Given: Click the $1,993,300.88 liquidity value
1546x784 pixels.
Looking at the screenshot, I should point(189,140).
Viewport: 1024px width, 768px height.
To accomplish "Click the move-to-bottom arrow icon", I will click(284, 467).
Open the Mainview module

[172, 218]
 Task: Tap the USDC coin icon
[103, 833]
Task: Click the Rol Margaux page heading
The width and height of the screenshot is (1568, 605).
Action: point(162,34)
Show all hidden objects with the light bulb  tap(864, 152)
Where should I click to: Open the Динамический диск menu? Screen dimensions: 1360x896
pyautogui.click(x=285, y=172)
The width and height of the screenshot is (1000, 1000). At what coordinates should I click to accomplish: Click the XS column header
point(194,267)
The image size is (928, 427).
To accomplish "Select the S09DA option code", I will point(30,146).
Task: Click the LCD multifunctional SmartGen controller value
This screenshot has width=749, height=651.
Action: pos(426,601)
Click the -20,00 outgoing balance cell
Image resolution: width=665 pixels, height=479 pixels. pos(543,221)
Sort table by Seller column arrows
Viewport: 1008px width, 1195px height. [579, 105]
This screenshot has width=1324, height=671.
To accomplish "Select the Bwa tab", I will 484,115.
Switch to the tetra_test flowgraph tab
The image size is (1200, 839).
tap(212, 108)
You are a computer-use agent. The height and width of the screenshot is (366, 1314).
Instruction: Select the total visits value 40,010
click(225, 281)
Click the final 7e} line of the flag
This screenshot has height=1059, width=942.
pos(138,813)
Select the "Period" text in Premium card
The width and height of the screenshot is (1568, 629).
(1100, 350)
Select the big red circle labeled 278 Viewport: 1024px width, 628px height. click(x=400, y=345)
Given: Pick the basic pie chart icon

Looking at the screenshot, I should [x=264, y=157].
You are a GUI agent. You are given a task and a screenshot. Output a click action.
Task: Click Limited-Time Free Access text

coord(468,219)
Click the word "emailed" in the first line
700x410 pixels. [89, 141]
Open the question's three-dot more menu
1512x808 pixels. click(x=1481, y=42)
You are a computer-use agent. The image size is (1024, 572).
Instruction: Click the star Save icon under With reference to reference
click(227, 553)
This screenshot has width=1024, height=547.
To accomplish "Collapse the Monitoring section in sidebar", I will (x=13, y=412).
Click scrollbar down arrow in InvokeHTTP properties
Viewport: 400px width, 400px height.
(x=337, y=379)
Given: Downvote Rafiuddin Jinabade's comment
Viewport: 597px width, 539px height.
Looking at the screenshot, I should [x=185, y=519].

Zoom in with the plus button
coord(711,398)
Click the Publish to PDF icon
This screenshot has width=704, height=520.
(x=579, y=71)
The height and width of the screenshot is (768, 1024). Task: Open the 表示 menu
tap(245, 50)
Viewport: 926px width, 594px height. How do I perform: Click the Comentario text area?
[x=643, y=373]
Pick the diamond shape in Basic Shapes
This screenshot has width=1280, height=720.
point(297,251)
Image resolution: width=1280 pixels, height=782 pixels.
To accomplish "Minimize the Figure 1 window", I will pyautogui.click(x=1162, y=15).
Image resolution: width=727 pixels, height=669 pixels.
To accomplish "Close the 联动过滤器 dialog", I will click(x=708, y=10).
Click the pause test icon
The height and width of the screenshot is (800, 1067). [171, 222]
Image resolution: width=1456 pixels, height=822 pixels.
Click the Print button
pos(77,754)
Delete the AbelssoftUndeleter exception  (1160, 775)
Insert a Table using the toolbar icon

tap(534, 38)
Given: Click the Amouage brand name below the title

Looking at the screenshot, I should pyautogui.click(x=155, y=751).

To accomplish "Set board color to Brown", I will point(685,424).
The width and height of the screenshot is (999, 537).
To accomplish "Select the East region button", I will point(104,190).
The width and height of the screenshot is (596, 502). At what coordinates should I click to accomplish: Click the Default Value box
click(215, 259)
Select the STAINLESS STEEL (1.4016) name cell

SHORT EXERCISE:
Rewrite the entries with "The width and height of the screenshot is" replaced by "Screenshot dimensions are" everywhere it occurs, leaving everything else unchanged.

IN RESPONSE:
Given: Click the $1,993,300.88 liquidity value
1546x784 pixels.
Looking at the screenshot, I should point(189,140).
Viewport: 1024px width, 768px height.
To accomplish "Click the move-to-bottom arrow icon", I will click(284, 467).
Open the Mainview module

[172, 218]
 Task: Tap the USDC coin icon
[103, 833]
Task: Click the Rol Margaux page heading
Screenshot dimensions are (1568, 605).
Action: point(162,34)
Show all hidden objects with the light bulb  tap(864, 152)
Where should I click to: Open the Динамический диск menu? Screen dimensions: 1360x896
pyautogui.click(x=285, y=172)
Screenshot dimensions are (1000, 1000). At what coordinates should I click to accomplish: Click the XS column header
point(194,267)
The image size is (928, 427).
To accomplish "Select the S09DA option code", I will point(30,146).
Task: Click the LCD multifunctional SmartGen controller value
This screenshot has width=749, height=651.
Action: pos(426,601)
Click the -20,00 outgoing balance cell
Image resolution: width=665 pixels, height=479 pixels. pos(543,221)
Sort table by Seller column arrows
Viewport: 1008px width, 1195px height. [579, 105]
This screenshot has width=1324, height=671.
To accomplish "Select the Bwa tab", I will 484,115.
Switch to the tetra_test flowgraph tab
The image size is (1200, 839).
tap(212, 108)
You are a computer-use agent. The height and width of the screenshot is (366, 1314).
Instruction: Select the total visits value 40,010
click(225, 281)
Click the final 7e} line of the flag
This screenshot has height=1059, width=942.
pos(138,813)
Select the "Period" text in Premium card
Screenshot dimensions are (1568, 629).
(1100, 350)
Select the big red circle labeled 278 Viewport: 1024px width, 628px height. click(x=400, y=345)
Given: Pick the basic pie chart icon

Looking at the screenshot, I should [x=264, y=157].
You are a GUI agent. You are given a task and a screenshot. Output a click action.
Task: Click Limited-Time Free Access text

coord(468,219)
Click the word "emailed" in the first line
700x410 pixels. [89, 141]
Open the question's three-dot more menu
1512x808 pixels. click(x=1481, y=42)
You are a computer-use agent. The image size is (1024, 572).
Instruction: Click the star Save icon under With reference to reference
click(227, 553)
This screenshot has width=1024, height=547.
To accomplish "Collapse the Monitoring section in sidebar", I will (x=13, y=412).
Click scrollbar down arrow in InvokeHTTP properties
Viewport: 400px width, 400px height.
(x=337, y=379)
Given: Downvote Rafiuddin Jinabade's comment
Viewport: 597px width, 539px height.
Looking at the screenshot, I should [x=185, y=519].

Zoom in with the plus button
coord(711,398)
Click the Publish to PDF icon
This screenshot has width=704, height=520.
(x=579, y=71)
The height and width of the screenshot is (768, 1024). Task: Open the 表示 menu
tap(245, 50)
Viewport: 926px width, 594px height. How do I perform: Click the Comentario text area?
[x=643, y=373]
Pick the diamond shape in Basic Shapes
This screenshot has width=1280, height=720.
point(297,251)
Image resolution: width=1280 pixels, height=782 pixels.
To accomplish "Minimize the Figure 1 window", I will pyautogui.click(x=1162, y=15).
Image resolution: width=727 pixels, height=669 pixels.
To accomplish "Close the 联动过滤器 dialog", I will click(x=708, y=10).
Click the pause test icon
The height and width of the screenshot is (800, 1067). [171, 222]
Image resolution: width=1456 pixels, height=822 pixels.
Click the Print button
pos(77,754)
Delete the AbelssoftUndeleter exception  (1160, 775)
Insert a Table using the toolbar icon

tap(534, 38)
Given: Click the Amouage brand name below the title

Looking at the screenshot, I should pyautogui.click(x=155, y=751).

To accomplish "Set board color to Brown", I will point(685,424).
Screenshot dimensions are (999, 537).
To accomplish "Select the East region button", I will point(104,190).
Screenshot dimensions are (596, 502). At what coordinates should I click to accomplish: Click the Default Value box
click(215, 259)
Select the STAINLESS STEEL (1.4016) name cell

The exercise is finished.